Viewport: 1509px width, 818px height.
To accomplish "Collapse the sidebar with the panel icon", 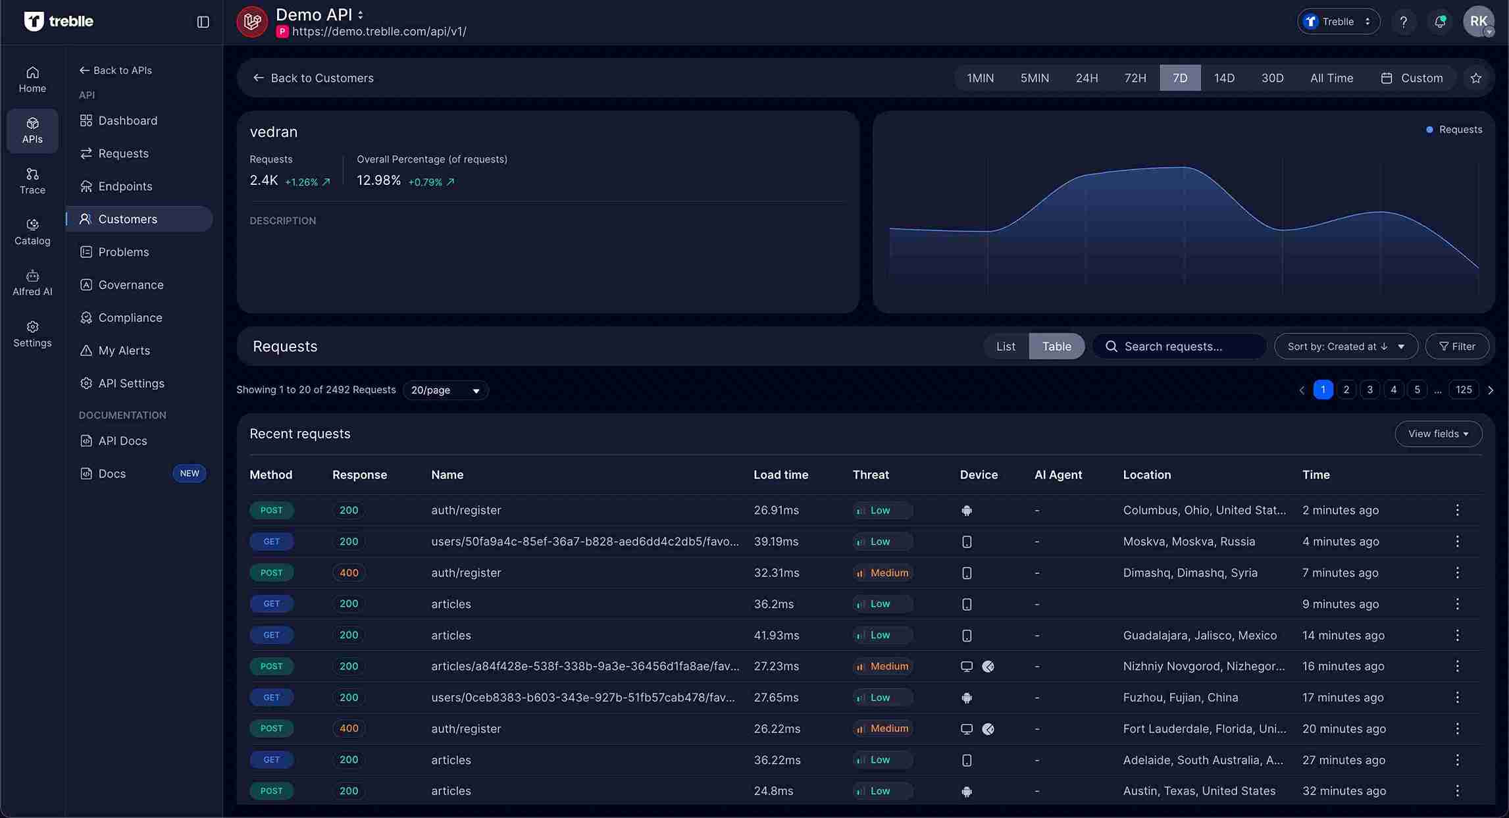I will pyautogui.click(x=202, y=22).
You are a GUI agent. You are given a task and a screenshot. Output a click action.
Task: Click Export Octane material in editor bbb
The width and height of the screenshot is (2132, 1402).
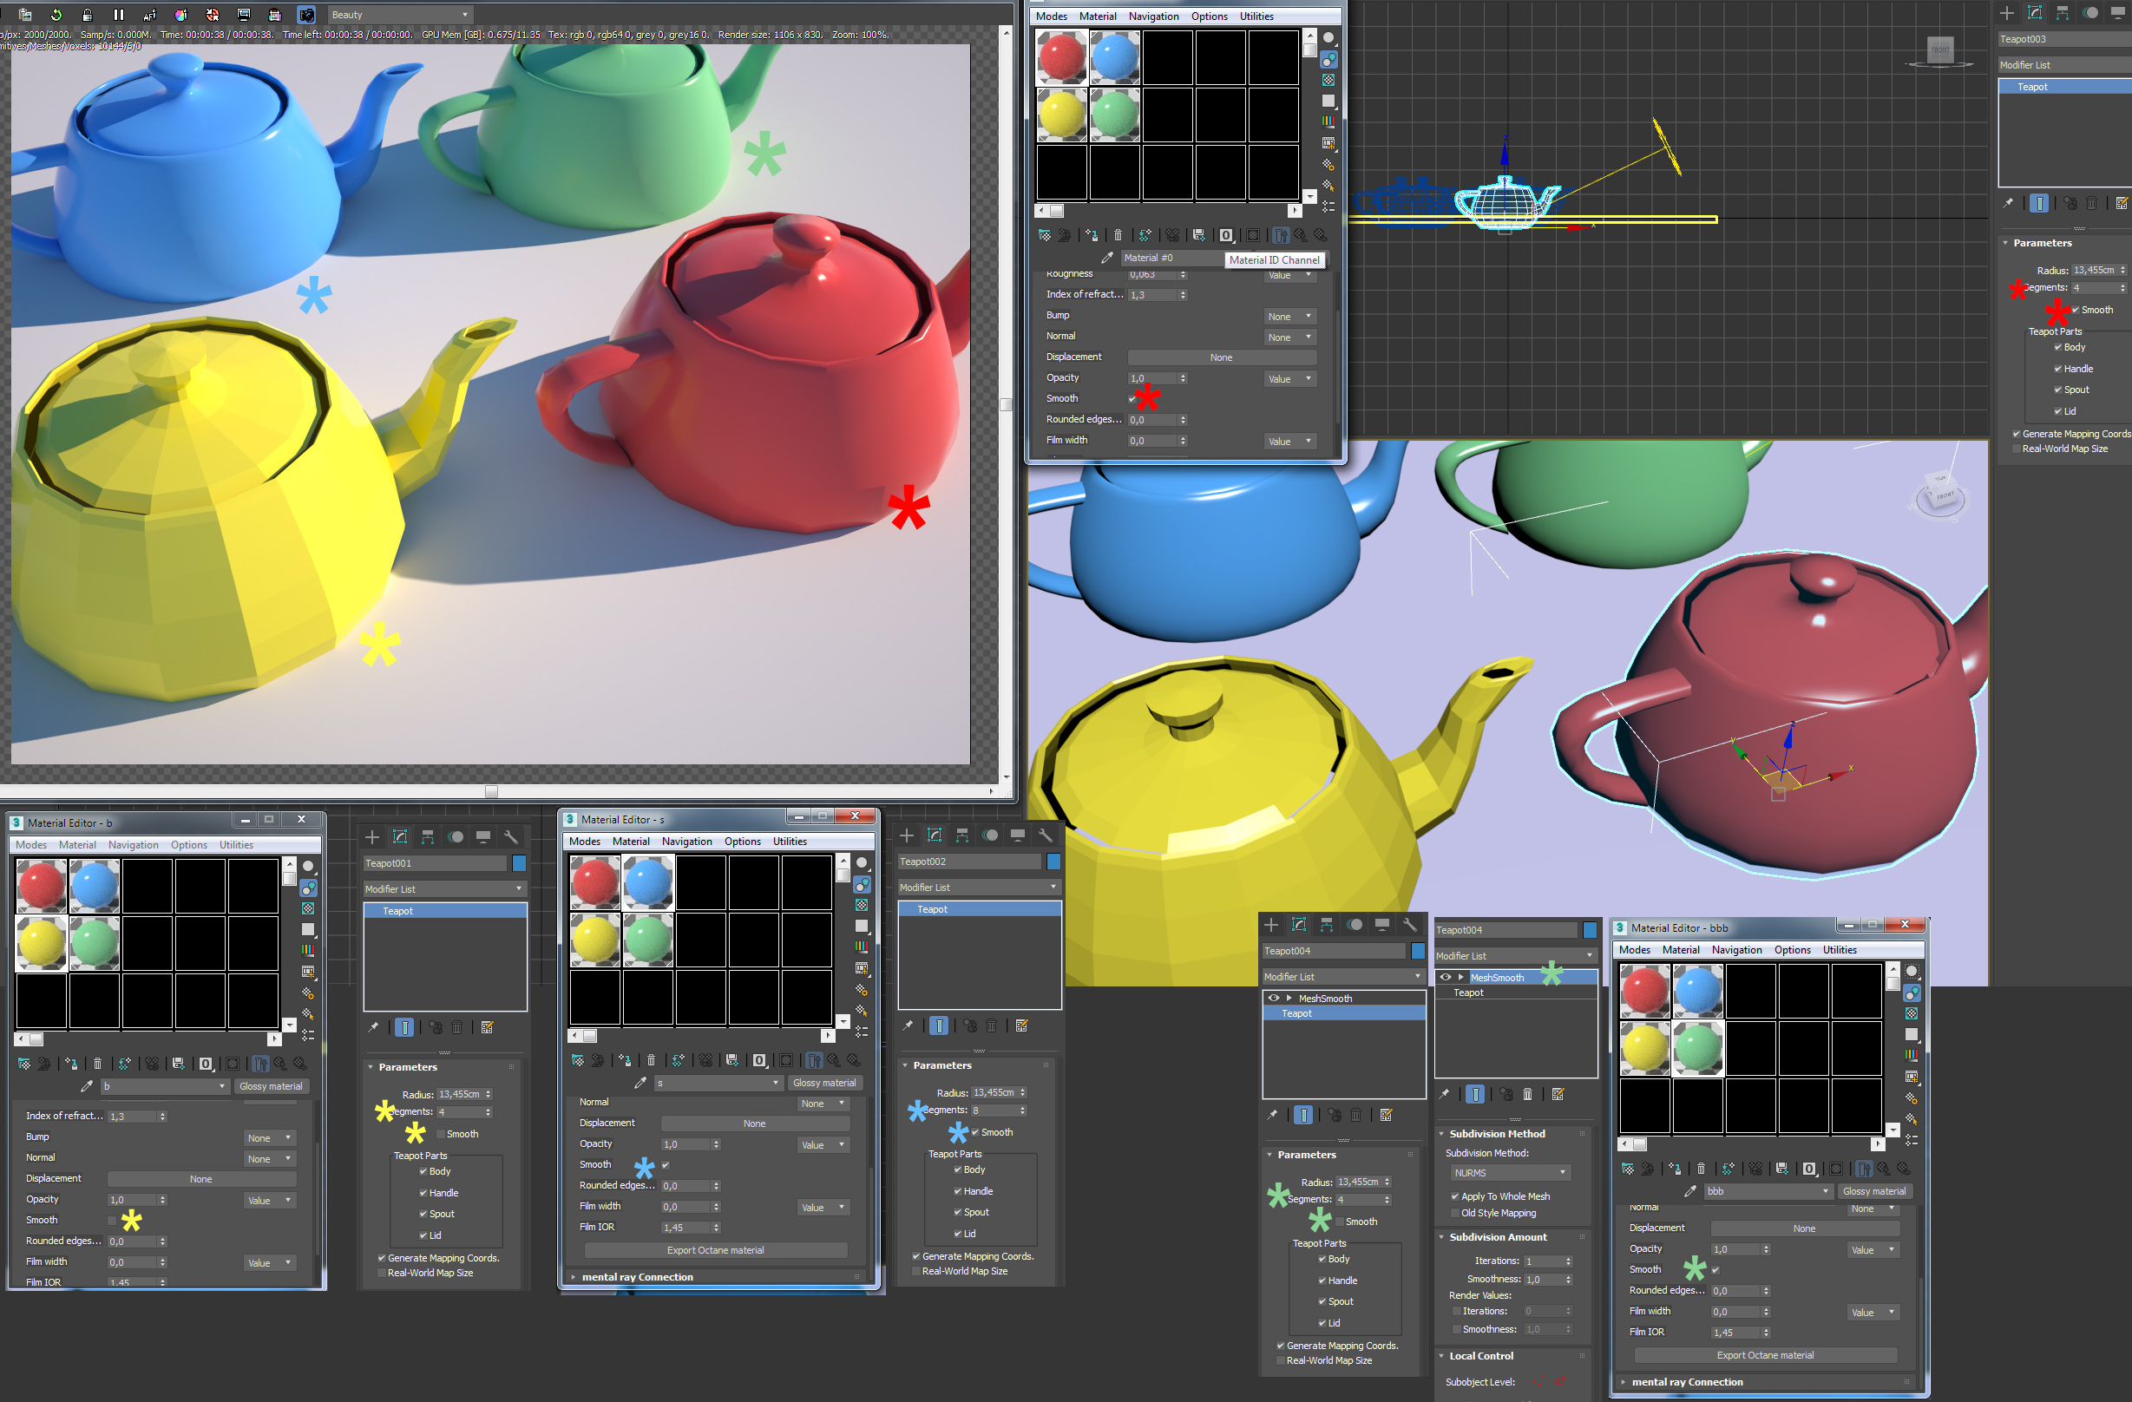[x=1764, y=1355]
____
▶ _Problem requirements_:
Could you copy exactly, and with no pictures, the lines above from the one containing "Task: Click Export" through the last line, both included?

▶ _Expected output_:
Task: Click Export Octane material in editor bbb
The width and height of the screenshot is (2132, 1402).
[x=1764, y=1355]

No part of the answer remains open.